> EXTRACTED TEXT:
────
POST /api/public/experiments

Two creation modes are supported:

Mode 1 — by dataset run tag (use a tagged dataset run as ground truth):

FieldTypeRequiredDescription
namestringYesExperiment name
descriptionstringNoDescription
datasetRunTagIdstringYesTag ID from a dataset run
evaluatorListIdstringYesEvaluator list ID
concurrencyintegerNoMax concurrent eval executions

Mode 2 — by prompt + dataset (run evaluations against a prompt on a dataset):

FieldTypeRequiredDescription
namestringYesExperiment name
descriptionstringNoDescription
promptIdstringYesPrompt ID
datasetIdstringYesDataset ID
evaluatorListIdstringYesEvaluator list ID
concurrencyintegerNoMax concurrent eval executions

cURL Example (tag-based)

curl -X POST https://evals-api.browserstack.com/api/public/experiments \
  -u "pk-lf-...:sk-lf-..." \
  -H "Content-Type: application/json" \
  -d '{
    "name": "rag-eval-baseline",
    "datasetRunTagId": "tag-uuid-1",
    "evaluatorListId": "eval-list-uuid-1"
  }'

cURL Example (prompt-based)

curl -X POST https://evals-api.browserstack.com/api/public/experiments \
  -u "pk-lf-...:sk-lf-..." \
  -H "Content-Type: application/json" \
  -d '{
    "name": "prompt-eval-v2",
    "promptId": "prompt-uuid-1",
    "datasetId": "ds-uuid-1",
    "evaluatorListId": "eval-list-uuid-1"
────
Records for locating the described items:
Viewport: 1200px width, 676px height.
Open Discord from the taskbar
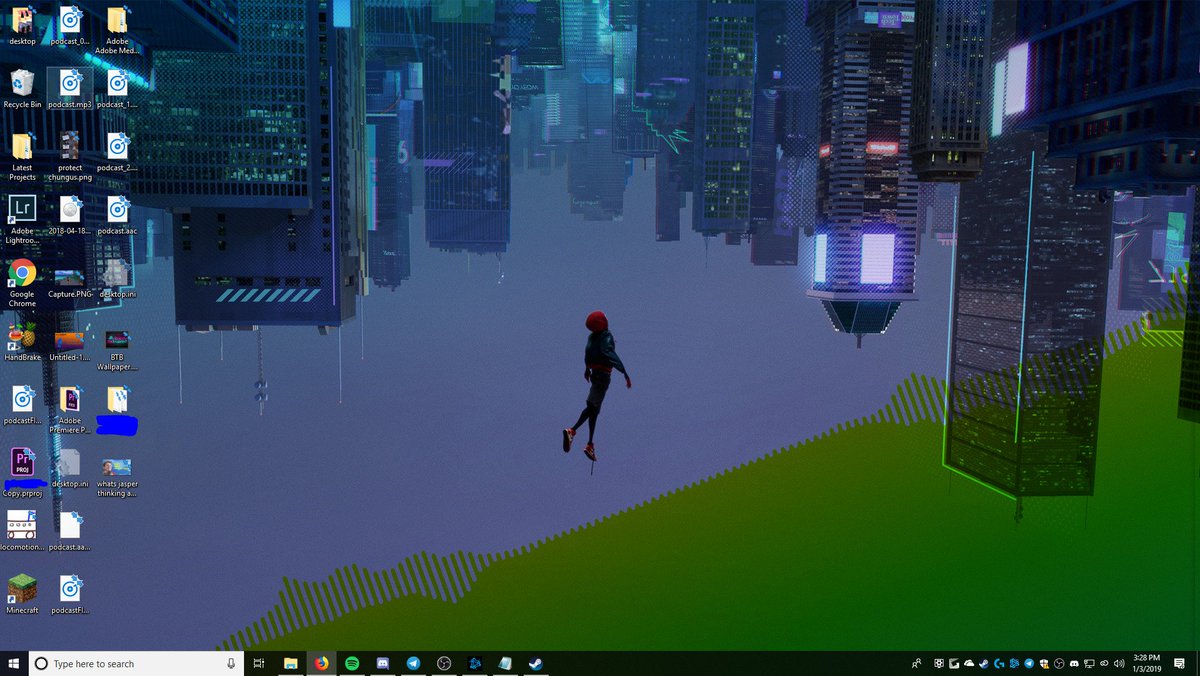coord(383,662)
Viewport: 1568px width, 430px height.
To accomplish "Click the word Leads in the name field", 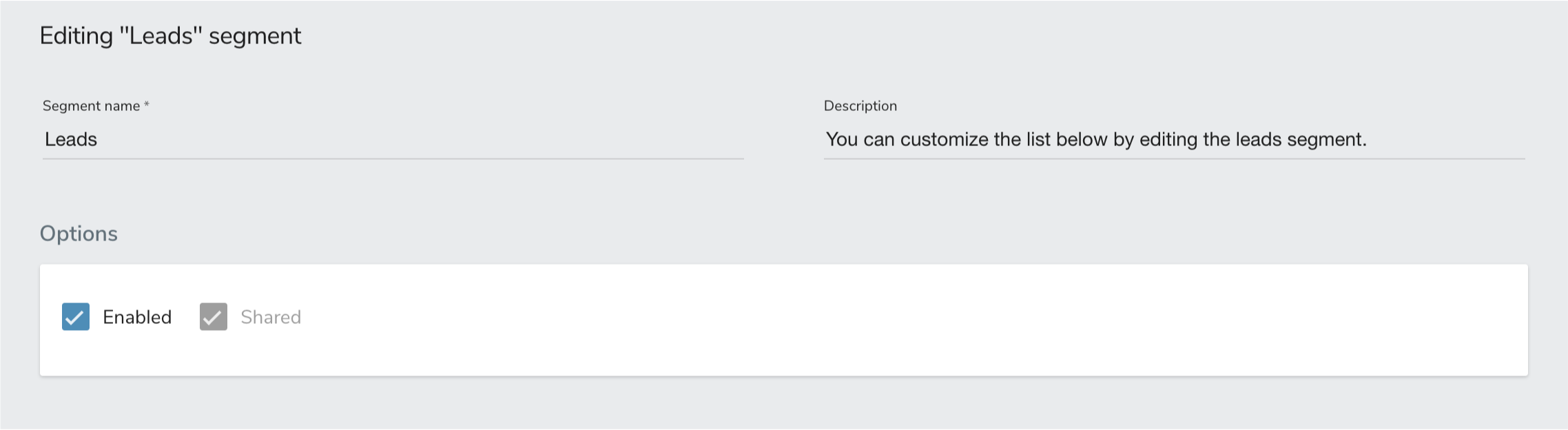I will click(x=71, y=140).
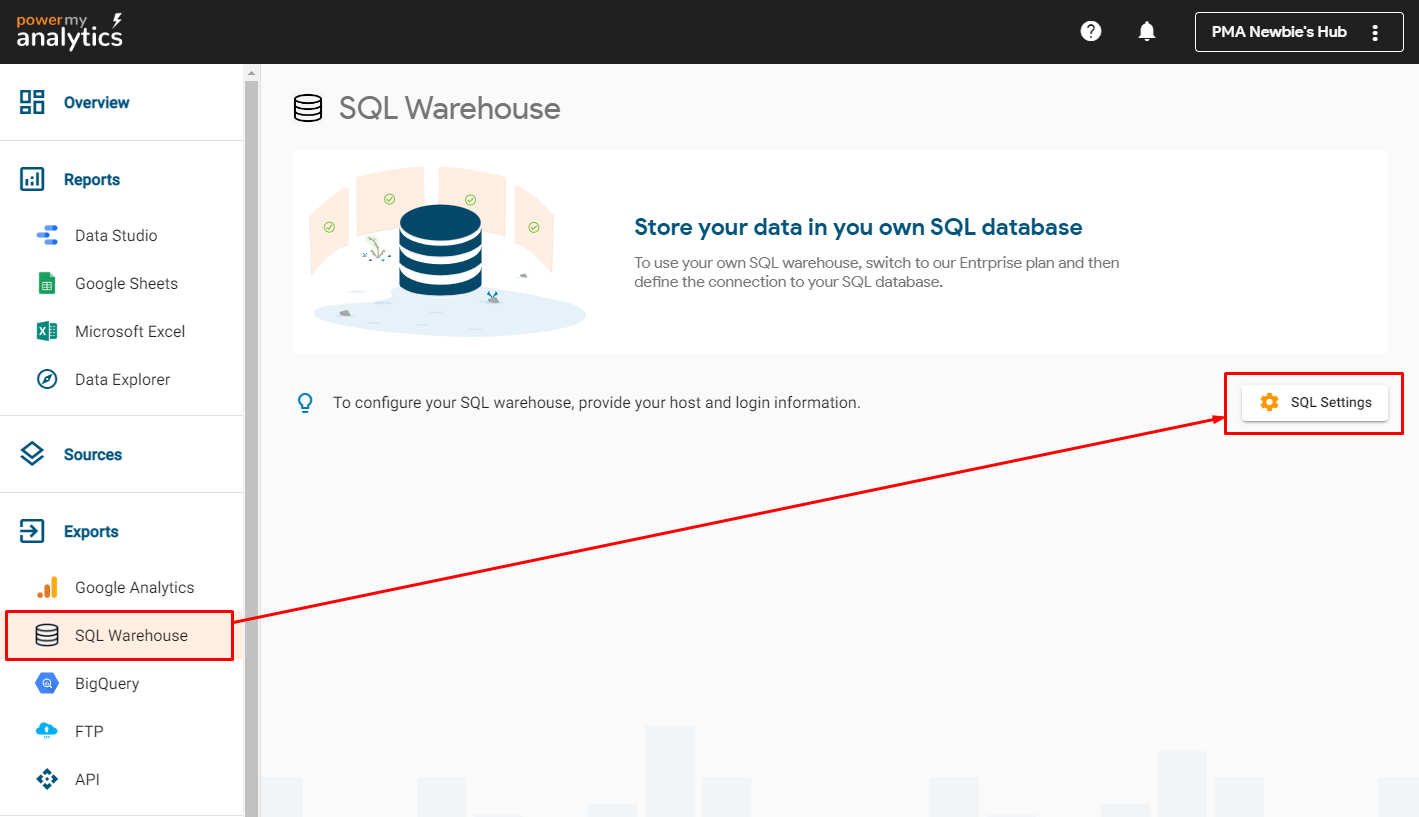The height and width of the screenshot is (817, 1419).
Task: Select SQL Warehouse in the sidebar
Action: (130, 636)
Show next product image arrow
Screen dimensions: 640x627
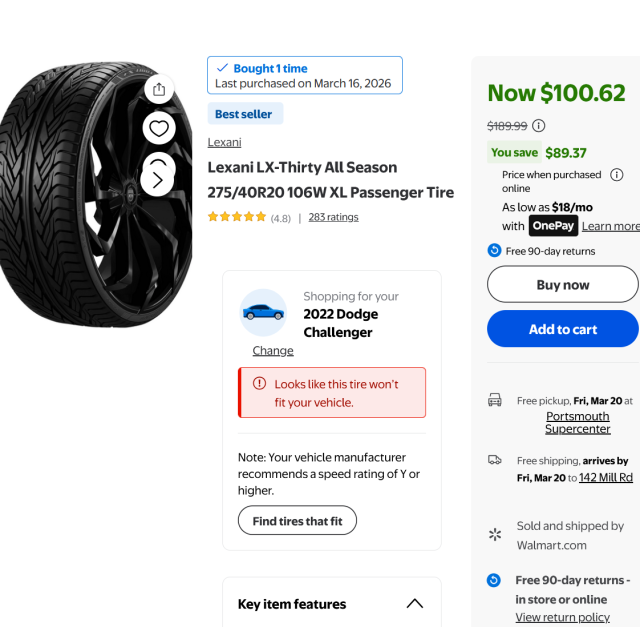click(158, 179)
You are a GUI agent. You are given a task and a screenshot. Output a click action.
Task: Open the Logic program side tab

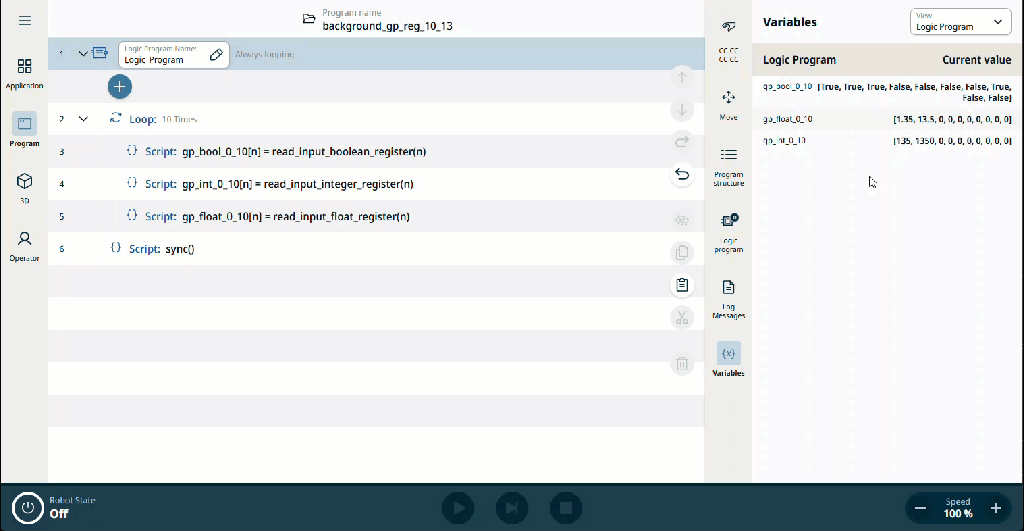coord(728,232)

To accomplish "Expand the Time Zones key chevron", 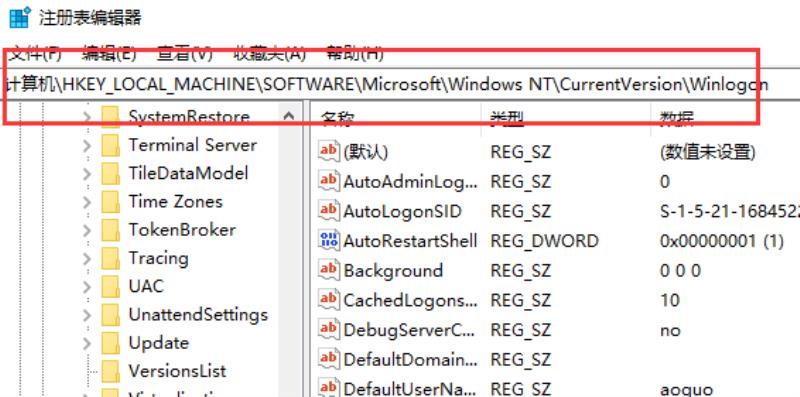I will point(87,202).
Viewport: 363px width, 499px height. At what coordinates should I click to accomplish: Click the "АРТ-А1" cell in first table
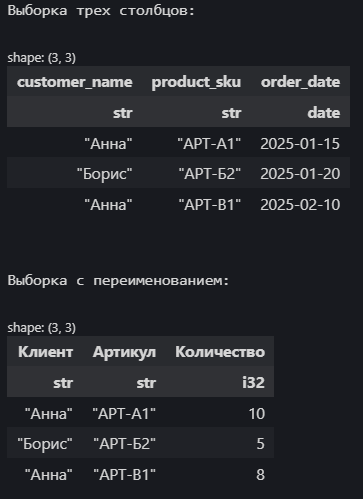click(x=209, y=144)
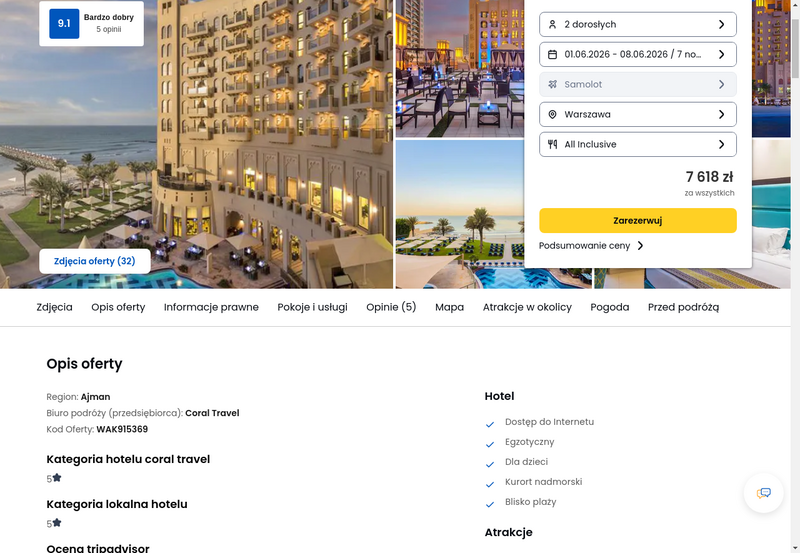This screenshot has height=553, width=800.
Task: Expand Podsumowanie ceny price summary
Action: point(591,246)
────
> EXERCISE BRIEF: In the experiments API text, which fields does Mode 2 mark as required?

> SOLUTION: name, promptId, datasetId, and evaluatorListId